SXSW Interactive 2011 – 1. Tag: Tim O’Reilly und Marissa Mayer: Innovation & Business

“Innovation happens when people are having fun” – mit diesem Satz formulierte Tim O’Reilly am ersten Tag der SXSW Interactive in Austin quasi den Spirit der jährlich populärer werdenden Konferenz, die bereits vor über 10 Jahren als Multimedia-Konferenz als Anhängsel des SXSW Music-& Film Festivals ihre Anfänge hatte. Innovation ist vorerst Sache der Inspiration und visionärer Ideen – so der Kontext, in dem O’Reilly formulierte, und er legte nach: „Google lost its way by caring too much for the business vs. the users“. Damit gab er quasi die Bühne frei für Googles Marissa Mayer. Ihr Thema: Location, Location, Location!
Marissa Mayers (Vice President Consumer Products) Präsentation  drehte sich im Wesentlichen um die Zukunft der Suche, die sich aus der Kombination aus Kontext, Location und Daten entwickelt, dazu ein paar Fakten:  Google-Maps hat 150 Millionen User, von denen 40% Maps auf Mobilgeräten nutzen. 20‘% aller Suchvorgänge sind lokal. Eine mehr als gute Grundlage, um die Services rund um die lokale Suche zu optimieren. So beeindruckte eine kurze Demo der Google Maps Version 5.3 für Android durch Geschwindigkeit und 3D-Ansichten, die zwar keine Fotos der Umgebung beinhalten, aber die Gebäudeumrisse  darstellen. Der Geschwindigkeitsvorteil ergibt sich aus der Vektorisierung der Kartendarstellungen. Damit löst man sich von der bekannten Kachelung und kann zügig über Gesten Kartenausschnitte ein- und auszoomen. Sehr schick.
Auch die Erweiterungen der Navigations-Features sind vielversprechend: Standardmäßig sollen drei alternativen Routen angezeigt werden. Der Clou: Es wird auch die aktuelle Verkehrsauslastung der jeweiligen Route dargestellt (ich denke gerade daran, wie häufig mich mein Navi schon im Stich gelassen hat – aber lassen wir das…).
Das bekannte Google Places befindet sich derzeit noch mit der Erweiterung Hotpot in der Experimentierphase. Hotpot erlaubt persönliche Bewertungen und Kommentare zu Restaurants, Geschäften oder sonstigen lokalen Unternehmen. Sharing-Features ermöglichen den Zugriff auf Empfehlungen von Freunden. Konkurrenz also für Unternehmen wie Qype und Yelp. Aktuell sind über 6 Millionen Unternehmen auf Google-Maps vertreten. Das Angebot namens Google-Boost, das kleinen und mittleren lokal operierenden Unternehmen bestimmte Werbemöglichkeiten in Google-Places bietet, wird derzeit in verschiedenen amerikanischen Städten getestet.

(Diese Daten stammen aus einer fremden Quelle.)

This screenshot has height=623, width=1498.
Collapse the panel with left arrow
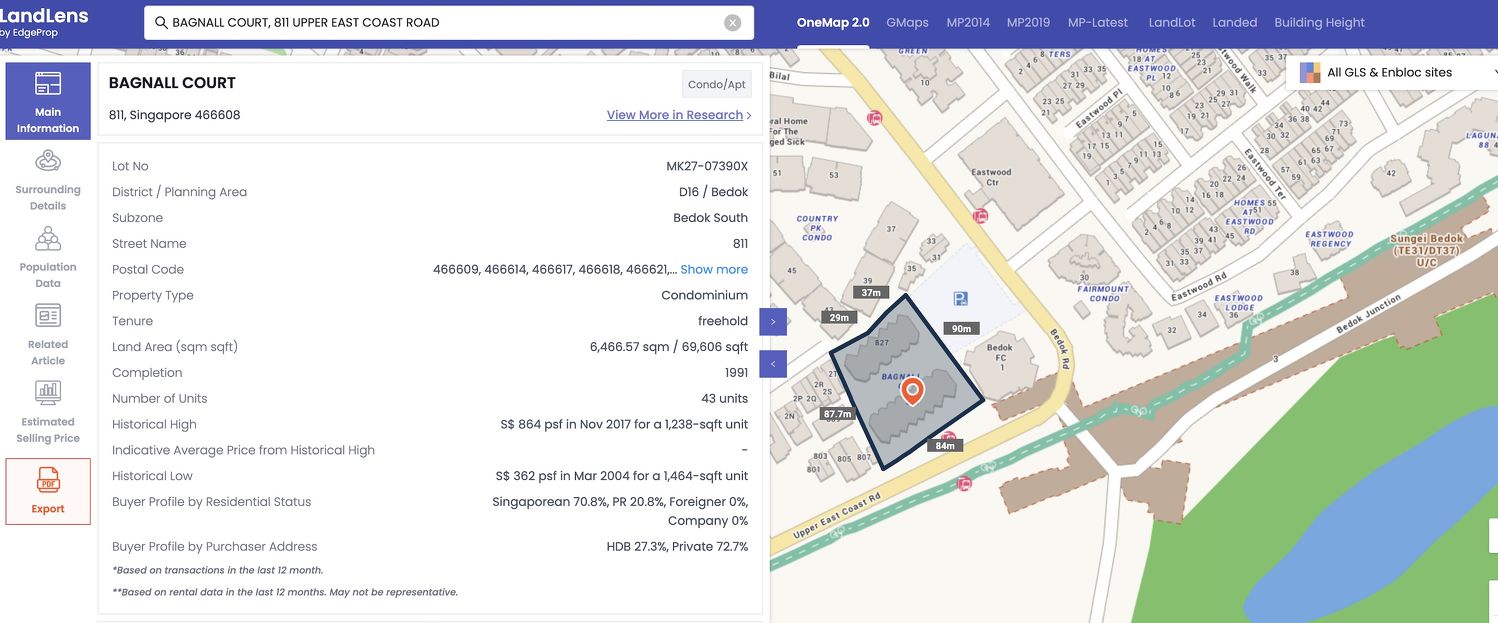coord(773,364)
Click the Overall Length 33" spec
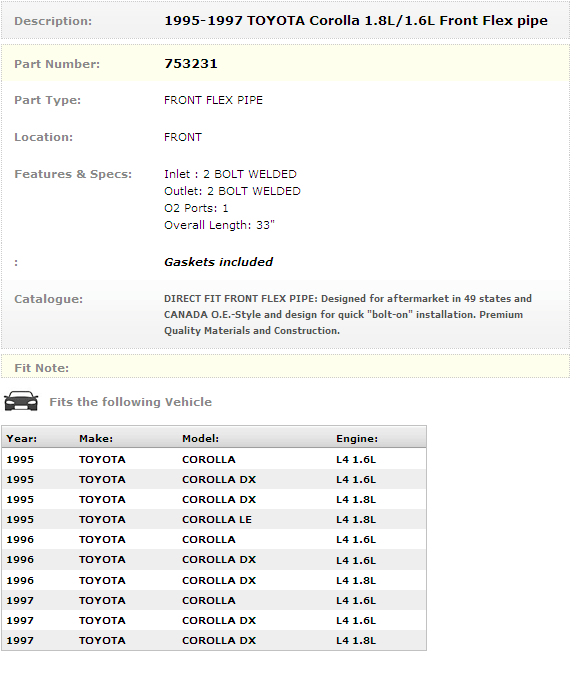This screenshot has width=570, height=699. pos(219,225)
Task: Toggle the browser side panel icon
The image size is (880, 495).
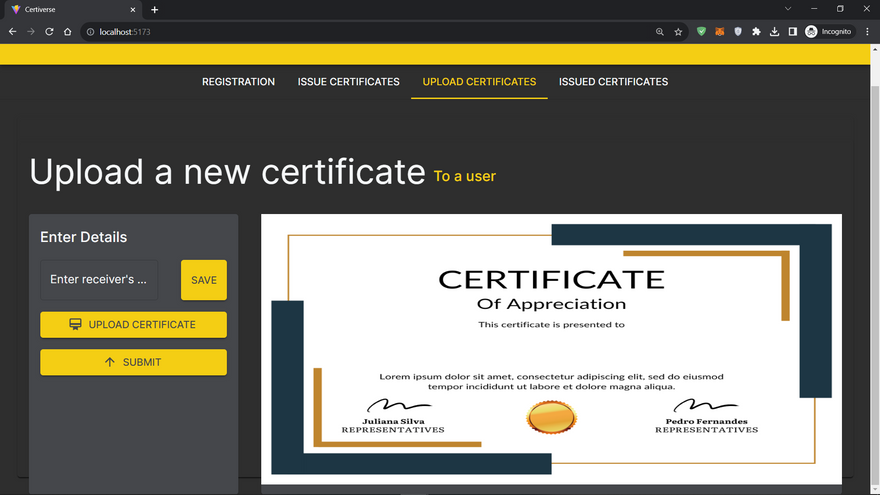Action: click(792, 32)
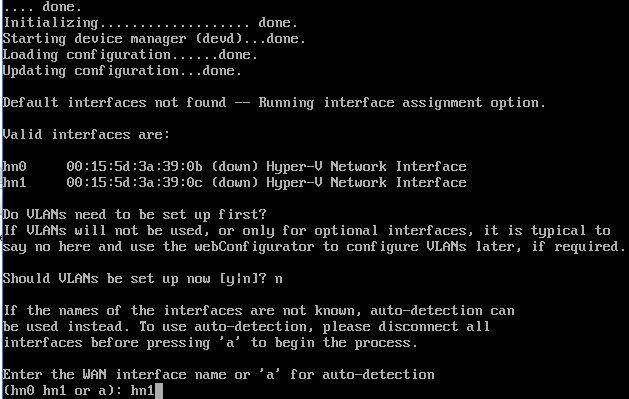Click the blinking cursor after hn1
The width and height of the screenshot is (629, 399).
tap(159, 391)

Weiter mit den Visionen: Augmented Reality definiert Google in Projekten wie dem Google Arts Project neu.  Kunst wird in dieser Form der Digitalisierung neu erfahrbar – 7-Milliarden-Pixel-Bilder vermitteln ungekannte Datailtiefe. Ein weiteres Projekt in dieser Art ist mit dem Kew Gardens in London (einem Botanischen Garten) in Arbeit.

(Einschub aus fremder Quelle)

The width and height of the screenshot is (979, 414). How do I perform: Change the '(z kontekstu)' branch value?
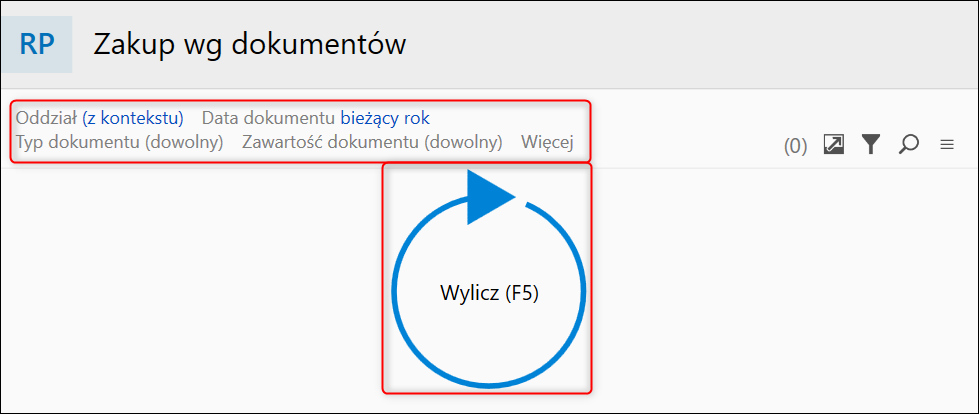[x=133, y=118]
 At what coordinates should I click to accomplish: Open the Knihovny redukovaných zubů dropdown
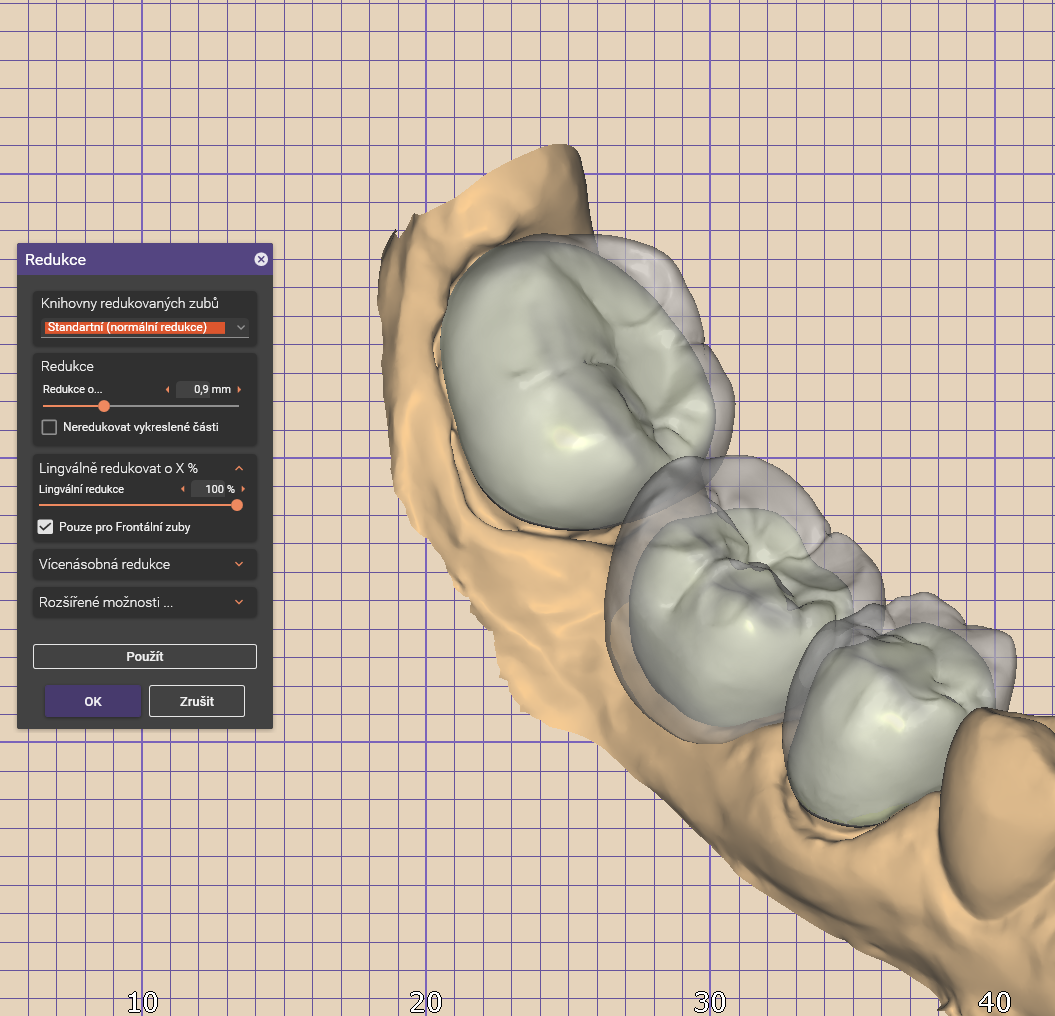coord(145,327)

Aber zurück zu den Buzzwords. Contextual Discovery meint gemäß Marissa Mayer die Verfeinerung der Suchergebnisse durch die Kombination generischer Suchbegriffe mit Lokal- und Zeitangaben. Diese Kontextualität ist meiner Erfahrung nach sicherlich nützlich, mitunter führt sie aber auch dazu, dass leider relativ irrelevante Sucherergebnisse on top stehen, weil die Bedeutung des Kontextes bei der Suche zu hoch gewichtet wird.

Timing und Innovation
Die Innovationen, die Google derzeit realisiert, basieren auf Ideen, die bereits in den späten  90er Jahren entstanden sind. Nur stimmte  damals das Timing noch nicht. Seitdem haben sich Konnektivität, Mobilität, Infrastruktur und Verbreitung entwickelt. Tim O’Reilly kann ich aus vollem Herzen zustimmen, wenn er die Idee als Treiber für Innovation betont. Aber – und das ist Googles Kunst – das Timing muss stimmen, damit Kunden und User Innovation verstehen und annehmen können – sonst bleibt es bei guten Ideen, die niemanden interessieren.